Los Angeles-based Sydney writer Luke Davies has been on both sides of the process. When his novel Candy - based on his experience as a heroin addict - was optioned for a film treatment, Davies demanded a turn at adaptation. Working with director Neil Armfield, he stripped Candy to its core. "The guy is brilliant," Davies says of Armfield. "I learned about compression, economy and moving quickly. In a novel you can explore east and west as well as north and south. A film is very north-south."
There are almost as many different approaches to adaptation as there are books that would make good films. Some screenwriters map out a pared down version, then build on that skeleton. James Bogle takes the full immersion approach.
"When I read a book I like, the first step for me is to do a massive re-write of the whole book as I imagine it," he revealed to Time Out.
Karmel agrees. "I annotate everything that happens in the book. But I also try to nut out a structure and essential plot points. I have to kind of deconstruct a sense of what the essential story is."
"The second part of the process," according to Bogle, "is structure. Because the demands of filmmaking slowly impact on the book." Karmel concurs. "I'm not looking for the cinema, so much as the story that grabbed me when I first read it," she explains. "Hopefully that will grab the cinema audience as well."
There are times, as in the case of Candy, when the book is more of a springboard. "The film's emotional texture and tone are really similar to the book," says Davies, "but there are all sorts of other differences."
In the novel, for instance, Davies spent several chapters establishing what a heroin addiction feels like.
"Everything is innocent and beautiful as it heads towards being completely fucked up," Davies explains.
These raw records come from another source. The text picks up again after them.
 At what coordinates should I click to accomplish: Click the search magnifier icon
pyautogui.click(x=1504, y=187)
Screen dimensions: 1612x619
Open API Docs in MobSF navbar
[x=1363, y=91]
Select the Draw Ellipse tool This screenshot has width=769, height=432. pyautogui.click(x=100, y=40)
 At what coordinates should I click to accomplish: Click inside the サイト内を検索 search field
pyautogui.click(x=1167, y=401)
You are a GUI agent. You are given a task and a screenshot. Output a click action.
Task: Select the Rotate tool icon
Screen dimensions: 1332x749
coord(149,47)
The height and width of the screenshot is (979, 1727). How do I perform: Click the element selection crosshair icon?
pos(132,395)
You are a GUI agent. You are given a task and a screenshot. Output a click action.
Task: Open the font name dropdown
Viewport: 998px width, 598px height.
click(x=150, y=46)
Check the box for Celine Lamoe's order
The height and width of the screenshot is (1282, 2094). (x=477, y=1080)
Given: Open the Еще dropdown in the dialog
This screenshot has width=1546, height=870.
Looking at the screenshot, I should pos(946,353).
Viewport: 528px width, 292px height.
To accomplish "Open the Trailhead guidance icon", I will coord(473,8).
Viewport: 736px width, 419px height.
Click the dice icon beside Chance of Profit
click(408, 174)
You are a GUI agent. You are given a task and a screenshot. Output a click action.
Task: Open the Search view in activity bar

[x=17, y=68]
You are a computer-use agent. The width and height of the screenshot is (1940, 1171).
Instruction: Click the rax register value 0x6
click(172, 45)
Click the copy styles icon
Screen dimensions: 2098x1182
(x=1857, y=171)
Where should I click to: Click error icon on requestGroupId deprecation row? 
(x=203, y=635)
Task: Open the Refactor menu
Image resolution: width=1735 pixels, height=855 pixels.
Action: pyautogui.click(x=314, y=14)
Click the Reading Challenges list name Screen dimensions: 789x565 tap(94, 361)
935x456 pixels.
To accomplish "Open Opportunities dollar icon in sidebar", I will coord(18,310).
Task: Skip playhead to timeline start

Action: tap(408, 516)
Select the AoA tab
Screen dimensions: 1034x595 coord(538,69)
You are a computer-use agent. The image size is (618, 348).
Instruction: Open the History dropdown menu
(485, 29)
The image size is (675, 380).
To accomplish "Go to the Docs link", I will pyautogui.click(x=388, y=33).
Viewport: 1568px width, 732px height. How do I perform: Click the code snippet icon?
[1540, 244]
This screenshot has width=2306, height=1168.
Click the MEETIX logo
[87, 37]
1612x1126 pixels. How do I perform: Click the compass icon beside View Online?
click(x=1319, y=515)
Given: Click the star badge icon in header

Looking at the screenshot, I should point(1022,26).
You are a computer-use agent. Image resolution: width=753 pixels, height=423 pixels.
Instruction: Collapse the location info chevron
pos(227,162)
But the feeling didn't translate onto the screen until Armfield and Davies boiled it down into the scene, early in the film, where the characters are hitting up inside a car going through a carwash. "They are enjoying the weirdness of the car wash, laughing at the big brushes," says Davies today. "But that scene doesn't exist in the book at all."
James Bogle believes the novel eventually infects the screenwriter.
"By the third part of the process I've got so far into the writer's head I'm starting to write the same way. That's always an interesting alchemy, and that's when I start writing new dialogue, and changing dialogue."
"It's completely different to writing your own stuff," Karmel weighs in. "You are starting out with this fantastic resource rather than a blank page. You've got room to be creative but you already have a solid base. It's like collaborating with a silent partner."
In the final analysis, says Bogle, "you have to be brutal in order to make a book fit 100 minutes of film. When people read a book and then say, ‘The film is not like how I imagined it to be' - that's because they didn't fucking direct it!"